Operating profit climbed 22% from a year earlier to 515 billion yen, topping market expectations and marking a rebound from a decline in the prior quarter. Revenue rose 1% to 3.71 trillion yen, slightly above forecasts, as solid performance across entertainment and imaging businesses helped offset softer console hardware sales.
 
Buoyed by the results, Sony raised its full-year operating profit forecast to 1.54 trillion yen, an increase of 110 billion yen from its previous outlook. The company also lifted its annual revenue projection by 300 billion yen to 12.3 trillion yen, while leaving its estimated impact from U.S. tariffs unchanged at 50 billion yen.
 
Sales in Sony's game and network services division, home to the PlayStation brand and its largest revenue contributor, slipped year over year to 1.61 trillion yen. The company cited slower console hardware sales, even as digital game purchases and subscriptions continued to provide support.
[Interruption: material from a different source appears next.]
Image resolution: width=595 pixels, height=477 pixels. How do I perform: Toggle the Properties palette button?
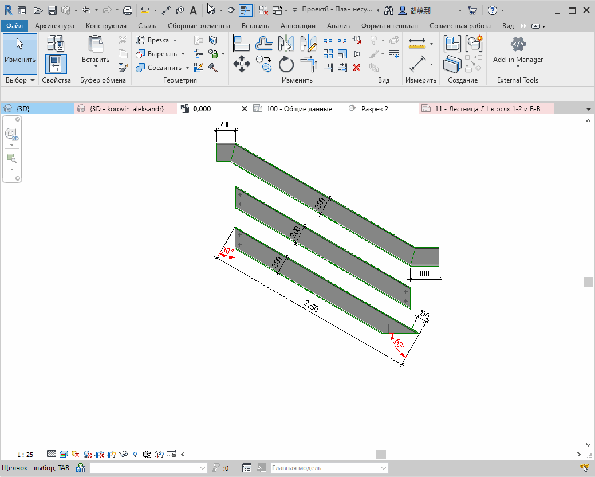pos(56,64)
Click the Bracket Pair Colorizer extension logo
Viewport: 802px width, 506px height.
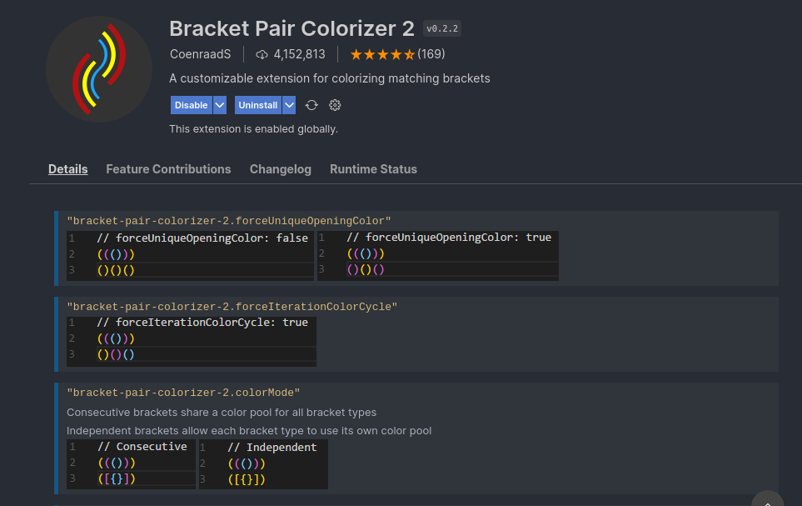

Sony said PlayStation 5 console sales totaled 8 million units during the quarter, while software sales rose to 97.2 million units, helped by a strong slate of titles from both internal and external publishers.
 
Sony cautioned that profitability in the broader gaming business weakened due to higher hardware costs, a challenge expected to persist. PlayStation consoles rely heavily on dynamic random access memory chips, which are becoming more expensive as demand from artificial intelligence and data center operators intensifies. Market researcher TrendForce projects contract prices for conventional DRAM chips could rise as much as 95% this quarter.
 
Beyond gaming, Sony benefited from steady growth in its music business and live entertainment, while its image sensor unit posted roughly 20% revenue growth, supported by strong demand for mobile products. Still, management warned that the industrywide memory shortage could weigh on future smartphone demand.
 
Sony shares jumped nearly 6% following the earnings release, reflecting investor relief over resilient profits and the improved outlook.